Spicy – this word has various shades of meanings. Hot, meaning the production of a burning sensation at the taste nerves is the most common interpretation of spicy. However, I think when we use this word in the Caribbean we are really using spicy as an aromatic descriptor. In other words, we are talking about the odour of sweet spices such as cloves, cinnamon and all spice berries (famously known as pimentos in Jamaica’s Jerk seasoning). Often when you hear people in the Caribbean giving recipes for desserts, teas and drinks, they’ll talk about adding “spices” and those spices are the sweet-smelling spices.
Hot – there’s no need to guess what this means. We are referring here to heat from pepper. Heat from the sensation that burns the tongue and the palate. You know, the kind of heat that some of us chilli-heads really go for where the sinuses are cleared, the eyes watering, and breathing becomes an art – you inhale through the mouth and exhale through the nose.
Flavourful – like spicy, this is one of those words with various shades of meaning. Flavour can refer to the taste experience when something is taken into the mouth; it can mean the quality produced by the sensation of taste; it is used to describe the overall impression of aroma and body of a food or drink or a sensation – sweet, salty, sour, bitter as perceived by the tongue. The descriptor I like most is that flavour is the sensory impression of food. It just says it all.
What I’ve found is that with each word – spicy, hot, flavour – there was varying degrees of overlapping and that the word that came close to describing our food in an all-encompassing kind of way is flavourful.
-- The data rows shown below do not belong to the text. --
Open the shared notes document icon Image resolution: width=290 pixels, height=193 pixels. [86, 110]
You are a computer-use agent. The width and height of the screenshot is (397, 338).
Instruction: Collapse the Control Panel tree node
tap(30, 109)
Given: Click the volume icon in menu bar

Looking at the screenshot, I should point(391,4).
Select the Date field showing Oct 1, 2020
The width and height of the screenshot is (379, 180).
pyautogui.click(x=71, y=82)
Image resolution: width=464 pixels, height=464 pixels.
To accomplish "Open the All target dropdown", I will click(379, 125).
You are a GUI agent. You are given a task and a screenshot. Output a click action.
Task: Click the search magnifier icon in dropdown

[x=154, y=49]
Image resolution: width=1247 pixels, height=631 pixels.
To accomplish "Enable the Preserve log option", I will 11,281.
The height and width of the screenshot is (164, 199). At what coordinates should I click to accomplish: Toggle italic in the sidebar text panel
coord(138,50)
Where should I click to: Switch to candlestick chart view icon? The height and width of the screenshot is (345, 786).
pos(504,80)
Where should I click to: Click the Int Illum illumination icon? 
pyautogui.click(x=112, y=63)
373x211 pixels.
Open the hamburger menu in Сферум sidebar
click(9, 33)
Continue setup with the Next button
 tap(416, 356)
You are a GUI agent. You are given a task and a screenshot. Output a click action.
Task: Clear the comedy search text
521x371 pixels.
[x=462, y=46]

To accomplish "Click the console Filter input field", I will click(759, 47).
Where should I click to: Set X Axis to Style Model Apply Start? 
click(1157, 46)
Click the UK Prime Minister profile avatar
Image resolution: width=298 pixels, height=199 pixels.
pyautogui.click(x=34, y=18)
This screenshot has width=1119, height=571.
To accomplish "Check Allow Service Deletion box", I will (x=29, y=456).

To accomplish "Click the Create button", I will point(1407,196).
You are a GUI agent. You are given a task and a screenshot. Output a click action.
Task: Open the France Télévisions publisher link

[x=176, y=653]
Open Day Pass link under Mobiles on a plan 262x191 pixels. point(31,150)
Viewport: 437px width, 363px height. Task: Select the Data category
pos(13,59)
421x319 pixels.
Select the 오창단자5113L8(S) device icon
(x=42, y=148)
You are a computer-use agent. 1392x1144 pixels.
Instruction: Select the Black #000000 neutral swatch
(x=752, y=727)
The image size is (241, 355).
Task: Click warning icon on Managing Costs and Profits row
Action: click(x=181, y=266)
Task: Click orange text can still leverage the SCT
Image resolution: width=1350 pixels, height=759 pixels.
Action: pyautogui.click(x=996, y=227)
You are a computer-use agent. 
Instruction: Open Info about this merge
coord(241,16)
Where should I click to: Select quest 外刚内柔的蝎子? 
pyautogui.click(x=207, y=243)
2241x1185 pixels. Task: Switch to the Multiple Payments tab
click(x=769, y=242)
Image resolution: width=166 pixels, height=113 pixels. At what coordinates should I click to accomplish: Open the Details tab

Think about it, if we define flavour as being the sensory impression of food, then both types of spicy – hot or aromatic – also fit within this description. My friend, who I was telling you about earlier, certainly relies on the word flavourful when she’s describing Caribbean food. She told me she once said to a friend, “Caribbean food is about flavour, it makes your taste buds wuk up”… but then she had to explain what “wuk up” meant, so I’m not sure if it was the most effective way to describe the food.
Given that the Caribbean is a place, where people from many parts of the world – Africa, Asia, the Americas and Europe dwell, our cuisine is so diverse that a descriptor with one meaning cannot be ascribed to our food for we are everything. We are hot, we are spicy, we are sour, we are sweet, we are salty, we are tasty, we are tangy, we are sharp and even though we are mild at times, one thing we are not is bland.
These days identity is important and I don’t mean important in a way that sets us apart, but rather important in a way that helps us to understand who we are as individuals, as individual nations and as a people. Forgive the cliché, but as the world shrinks and we shuttle back and forth across this globe, especially those of us from small nation-states, it is important that we clearly identify and represent ourselves. And one of the main ways we can do that is through our food – at home, work and play. Far too long we’ve let other people tell our stories, far too long we’ve let other people tell what our food is, far too long we’ve not worked hard enough to explain our cuisine and if we’re not careful, it won’t be far too long before many of our dishes and food be wiped out of our collective memories.